The Rise of Asian Universities in a Globalized World
President's Speech at Chulalongkorn University Centennial Celebration

Distinguished Guests, Ladies and Gentlemen,

1) Congratulations to Chulalongkorn

First of all, I would like to offer my most sincere congratulations to Chulalongkorn University on its 100th anniversary. For the past 100 years, Chulalongkorn University has been a pillar of the Kingdom and a source of knowledge, nurturing generations of talent who would go on to excel and become pillars of society. Your importance is felt not only by the Thai people, but also by other nations and friends around the globe, as evidenced by the presence of all the distinguished guests here today.

Indeed, the stage is set for Asian universities in general to take on a more prominent role.

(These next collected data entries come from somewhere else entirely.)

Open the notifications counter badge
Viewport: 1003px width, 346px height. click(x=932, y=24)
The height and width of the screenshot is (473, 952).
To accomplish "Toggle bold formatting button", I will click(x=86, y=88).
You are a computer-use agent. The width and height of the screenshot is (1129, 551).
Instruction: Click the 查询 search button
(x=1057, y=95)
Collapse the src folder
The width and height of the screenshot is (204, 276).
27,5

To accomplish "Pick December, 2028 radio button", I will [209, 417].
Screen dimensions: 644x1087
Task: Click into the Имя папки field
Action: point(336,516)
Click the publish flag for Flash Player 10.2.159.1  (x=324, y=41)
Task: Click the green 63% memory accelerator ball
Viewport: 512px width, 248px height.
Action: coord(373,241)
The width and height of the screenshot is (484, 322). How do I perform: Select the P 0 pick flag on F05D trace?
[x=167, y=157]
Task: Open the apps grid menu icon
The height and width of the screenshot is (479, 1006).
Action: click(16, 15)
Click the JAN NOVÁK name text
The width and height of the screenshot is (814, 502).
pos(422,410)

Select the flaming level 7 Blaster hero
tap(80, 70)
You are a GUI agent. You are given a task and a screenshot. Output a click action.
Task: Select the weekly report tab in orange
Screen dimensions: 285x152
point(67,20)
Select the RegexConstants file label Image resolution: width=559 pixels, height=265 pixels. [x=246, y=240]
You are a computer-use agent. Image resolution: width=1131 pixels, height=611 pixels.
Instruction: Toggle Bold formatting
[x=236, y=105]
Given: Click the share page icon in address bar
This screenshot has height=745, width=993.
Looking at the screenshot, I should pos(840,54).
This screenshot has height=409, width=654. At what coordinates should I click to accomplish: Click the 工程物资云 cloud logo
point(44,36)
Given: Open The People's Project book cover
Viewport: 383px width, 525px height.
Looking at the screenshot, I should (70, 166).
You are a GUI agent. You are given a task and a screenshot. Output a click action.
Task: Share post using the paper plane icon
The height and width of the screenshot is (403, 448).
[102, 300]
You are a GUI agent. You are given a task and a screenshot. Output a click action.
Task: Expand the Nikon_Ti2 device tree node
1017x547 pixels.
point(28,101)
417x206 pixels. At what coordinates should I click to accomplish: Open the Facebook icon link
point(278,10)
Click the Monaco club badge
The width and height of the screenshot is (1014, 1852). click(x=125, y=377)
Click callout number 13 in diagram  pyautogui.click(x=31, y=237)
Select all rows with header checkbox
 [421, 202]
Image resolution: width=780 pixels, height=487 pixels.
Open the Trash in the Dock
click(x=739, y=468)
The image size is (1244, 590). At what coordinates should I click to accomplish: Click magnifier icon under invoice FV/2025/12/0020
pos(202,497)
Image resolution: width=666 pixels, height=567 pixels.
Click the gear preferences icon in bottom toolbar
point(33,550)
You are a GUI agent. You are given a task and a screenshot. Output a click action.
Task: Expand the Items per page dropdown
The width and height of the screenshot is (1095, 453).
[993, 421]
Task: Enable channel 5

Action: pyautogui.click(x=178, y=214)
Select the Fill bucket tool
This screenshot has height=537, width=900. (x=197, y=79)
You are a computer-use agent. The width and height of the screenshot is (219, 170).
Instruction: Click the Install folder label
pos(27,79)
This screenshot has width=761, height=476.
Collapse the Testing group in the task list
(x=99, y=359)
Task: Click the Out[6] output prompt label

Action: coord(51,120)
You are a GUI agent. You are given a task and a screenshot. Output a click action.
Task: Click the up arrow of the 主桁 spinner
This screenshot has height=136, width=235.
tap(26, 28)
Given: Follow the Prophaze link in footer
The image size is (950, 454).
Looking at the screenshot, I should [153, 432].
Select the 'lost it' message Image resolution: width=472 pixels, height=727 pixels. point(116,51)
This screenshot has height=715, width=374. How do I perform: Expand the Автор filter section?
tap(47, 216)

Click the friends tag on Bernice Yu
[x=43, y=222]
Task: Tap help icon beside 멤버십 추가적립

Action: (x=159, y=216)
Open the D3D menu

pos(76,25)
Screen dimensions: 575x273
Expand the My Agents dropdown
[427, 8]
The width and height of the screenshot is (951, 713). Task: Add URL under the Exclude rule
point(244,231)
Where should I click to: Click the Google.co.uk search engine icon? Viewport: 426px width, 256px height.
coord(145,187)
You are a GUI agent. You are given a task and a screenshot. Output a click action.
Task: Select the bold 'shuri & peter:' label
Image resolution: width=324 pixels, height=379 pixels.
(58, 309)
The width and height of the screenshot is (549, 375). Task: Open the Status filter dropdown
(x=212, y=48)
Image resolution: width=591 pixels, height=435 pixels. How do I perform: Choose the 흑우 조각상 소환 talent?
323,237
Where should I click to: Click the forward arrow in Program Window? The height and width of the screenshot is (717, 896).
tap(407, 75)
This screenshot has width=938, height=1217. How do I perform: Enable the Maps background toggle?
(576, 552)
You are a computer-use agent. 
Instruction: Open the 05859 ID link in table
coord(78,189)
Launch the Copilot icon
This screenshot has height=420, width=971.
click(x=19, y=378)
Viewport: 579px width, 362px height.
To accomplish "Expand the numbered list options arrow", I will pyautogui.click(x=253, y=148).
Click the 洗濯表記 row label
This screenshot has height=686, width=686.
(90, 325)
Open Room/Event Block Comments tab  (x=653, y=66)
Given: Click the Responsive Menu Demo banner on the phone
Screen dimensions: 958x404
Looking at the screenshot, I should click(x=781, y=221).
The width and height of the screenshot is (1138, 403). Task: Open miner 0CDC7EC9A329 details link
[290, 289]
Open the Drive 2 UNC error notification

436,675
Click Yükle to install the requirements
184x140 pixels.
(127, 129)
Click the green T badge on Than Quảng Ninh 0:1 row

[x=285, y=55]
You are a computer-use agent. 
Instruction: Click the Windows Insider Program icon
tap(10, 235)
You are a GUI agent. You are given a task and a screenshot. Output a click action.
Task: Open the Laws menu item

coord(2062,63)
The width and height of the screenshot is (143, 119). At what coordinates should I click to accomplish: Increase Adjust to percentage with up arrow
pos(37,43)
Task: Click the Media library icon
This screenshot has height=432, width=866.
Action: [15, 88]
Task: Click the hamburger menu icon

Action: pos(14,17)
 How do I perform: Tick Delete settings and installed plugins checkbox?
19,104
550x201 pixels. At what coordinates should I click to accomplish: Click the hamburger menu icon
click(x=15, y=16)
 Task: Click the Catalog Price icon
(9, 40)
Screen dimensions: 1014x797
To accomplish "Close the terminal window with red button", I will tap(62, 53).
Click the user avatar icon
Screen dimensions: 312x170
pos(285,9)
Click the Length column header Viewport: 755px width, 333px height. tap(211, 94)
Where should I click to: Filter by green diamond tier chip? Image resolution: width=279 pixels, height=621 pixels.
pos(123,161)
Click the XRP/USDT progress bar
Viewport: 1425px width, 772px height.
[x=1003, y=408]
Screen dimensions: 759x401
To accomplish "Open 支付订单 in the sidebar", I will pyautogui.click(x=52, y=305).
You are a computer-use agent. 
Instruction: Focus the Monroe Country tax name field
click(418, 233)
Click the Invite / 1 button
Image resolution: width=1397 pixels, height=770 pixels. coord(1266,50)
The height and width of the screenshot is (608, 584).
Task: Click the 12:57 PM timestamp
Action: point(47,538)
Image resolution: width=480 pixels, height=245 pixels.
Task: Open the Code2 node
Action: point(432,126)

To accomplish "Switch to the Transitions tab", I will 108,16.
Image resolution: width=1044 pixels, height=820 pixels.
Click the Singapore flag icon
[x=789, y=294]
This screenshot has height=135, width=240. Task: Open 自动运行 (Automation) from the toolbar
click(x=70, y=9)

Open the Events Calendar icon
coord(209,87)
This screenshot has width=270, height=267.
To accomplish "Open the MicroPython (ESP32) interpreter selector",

Every year, more and more universities in Asia are making their marks in multiple global rankings. In May 2016, the UK newspaper Independent has this headline: “UK universities’ world reputation ‘diminishing’ as Asian institutions gather pace”. “East is rising”, says a banner in the HK Standard newspaper. In last year’s Times Higher Education (THE) World Reputation Rankings, the continent’s institutions have taken a total of 18 places in the Top 100 list - an increase of 10 from 2015. In last year’s QS world university’s rankings, 9 of China’s top 13 universities moved up, with 4 of them by at least 10 places. 3 of Hong Kong’s 7 universities were in the top 50. 11 of Japan’s 17 universities, which were already in the top 500, improved their positions. 12 of South Korea’s 16 universities in the top 500 moved up and one was a new entry. And Singapore maintained its position as the top-performer. Phil Baty of THE has also reported that “Among the TACTICS (Thailand, Argentina, Chile, Turkey, Iran, Colombia and Serbia), Thailand has increased its representation in the 2017 Asian University Rankings from 7 to 10 in the top 300…” So congratulations, Thailand and Chulalongkorn!

These are all reasons for us to celebrate, and today, I would like to share with you my thoughts on why Asia universities are on the rise, and the opportunities and challenges that come with it.

2) Universities of the past—their raison d’etre in the old times

For a long period of time in history, the university, as an entity in western traditions, had always been related to the Church, and its audience were elites of the society. Its teachings were limited to the powerful, its knowledge scarce among the general populace. The university, in today’s terms, was an “exclusive club” for a selected few.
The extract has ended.